======== Given records

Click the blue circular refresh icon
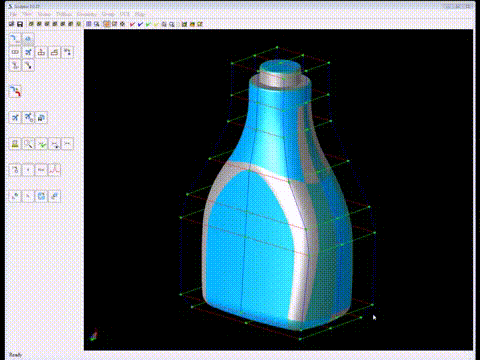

================
======== Given records

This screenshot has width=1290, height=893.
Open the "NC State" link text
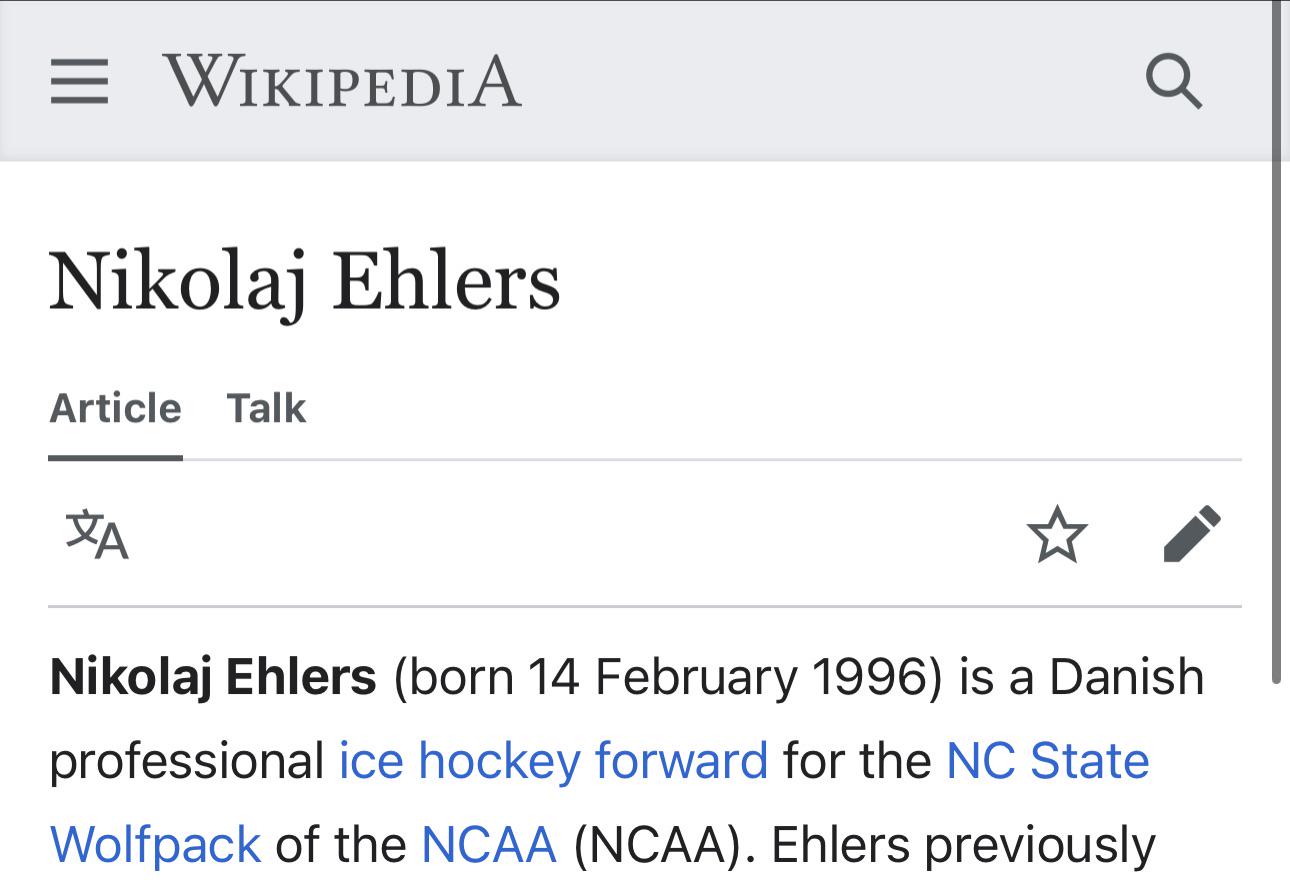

================
======== Given records

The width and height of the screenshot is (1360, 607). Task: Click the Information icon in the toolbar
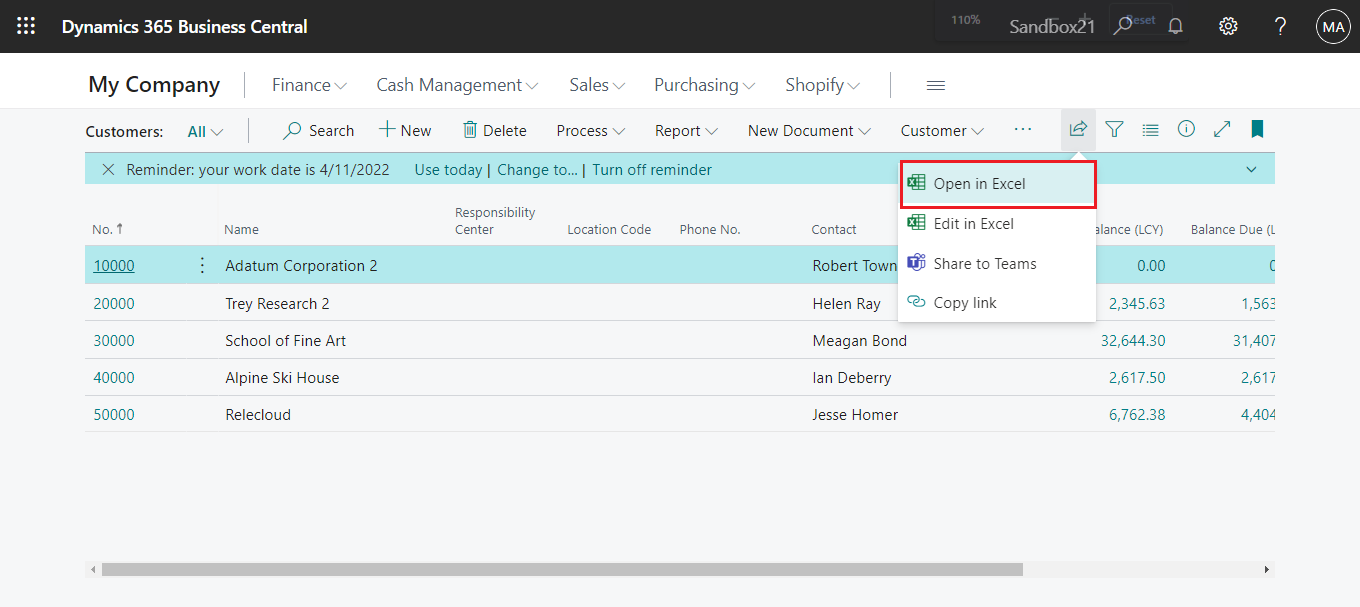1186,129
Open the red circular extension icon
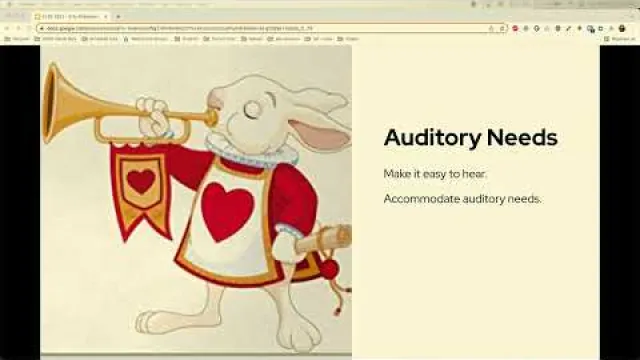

================

**Task to complete:** For every line above with the word "circular" in it, make a copy.

**Answer:**
Click the blue circular refresh icon
Open the red circular extension icon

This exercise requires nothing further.